Botanic Garden Promotes Healthy Eating in New Zealand
For the last three years, the Auckland Botanic Garden in New Zealand has been reaching beyond the garden fence in a campaign to promote healthier eating amongst the Pacific Island Community, Auckland's largest ethnic group. This community has one of the country's highest rates for diabetes and an epidemic of obesity. Working in partnership with the Auckland Regional Public Health Service (ARPHS) Pacific Island nutrition team, the Garden staff have been teaching early childhood teachers how to grow healthy and nutritious food.
The Garden is working with teachers from Pacific Island Early Childhood Development Centres, including teachers from Cook Island, Niuean, Samoan, Tongan and Maori ethnic groups. Following training by the botanic garden staff, the teachers and children have established sustainable food gardens at the Centres and the consumption of fruits and vegetables is promoted through a "five-plus a day" campaign.

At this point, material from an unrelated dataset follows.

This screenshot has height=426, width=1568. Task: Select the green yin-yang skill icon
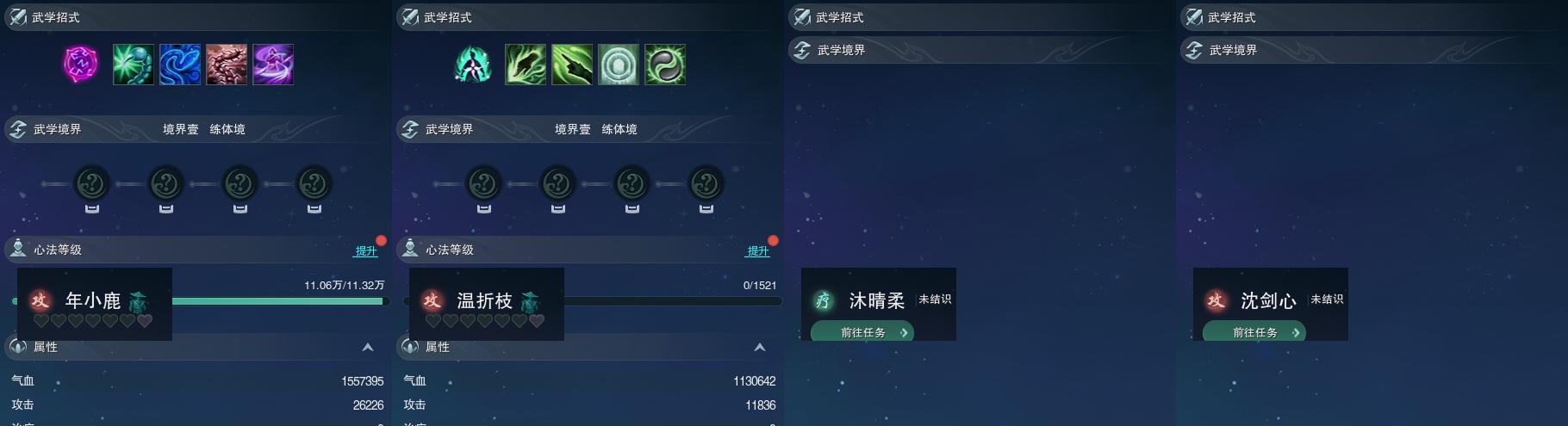click(x=665, y=65)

As well as fruits and vegetables, the teachers are also encouraged to cultivate traditional Polynesian plants, which has proved to be an effective way of connecting people with their culture and heritage.

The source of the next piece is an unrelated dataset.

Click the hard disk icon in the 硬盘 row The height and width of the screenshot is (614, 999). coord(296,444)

In early December, a contest amongst the food gardens was held and the joint first prize was awarded to Akoteu Tuingapapai and Fakatouato Language Schools both from the Tongan community. This food gardening project has now become very competitive and a source of great fun amongst the various ethnic groups. Buycustomessay.top is premium quality philosophy research paper writing website . Our custom written papers are original. Our writers are able to provide you with the writing help you have been looking for.
As well as producing healthy food, the gardens are extremely useful in the teaching of various curriculum-based disciplines, such as literacy, numeracy and sciences. Parents and grandparents who still remember their island gardening skills have also become interested in the project. The gardens provide the ideal environment for indigenous knowledge and stories about traditional plants to be passed on, from one generation to the next.
Information provided by Steve Benham, Botanical Records / Conservation Officer, Auckland Regional Botanic Garden.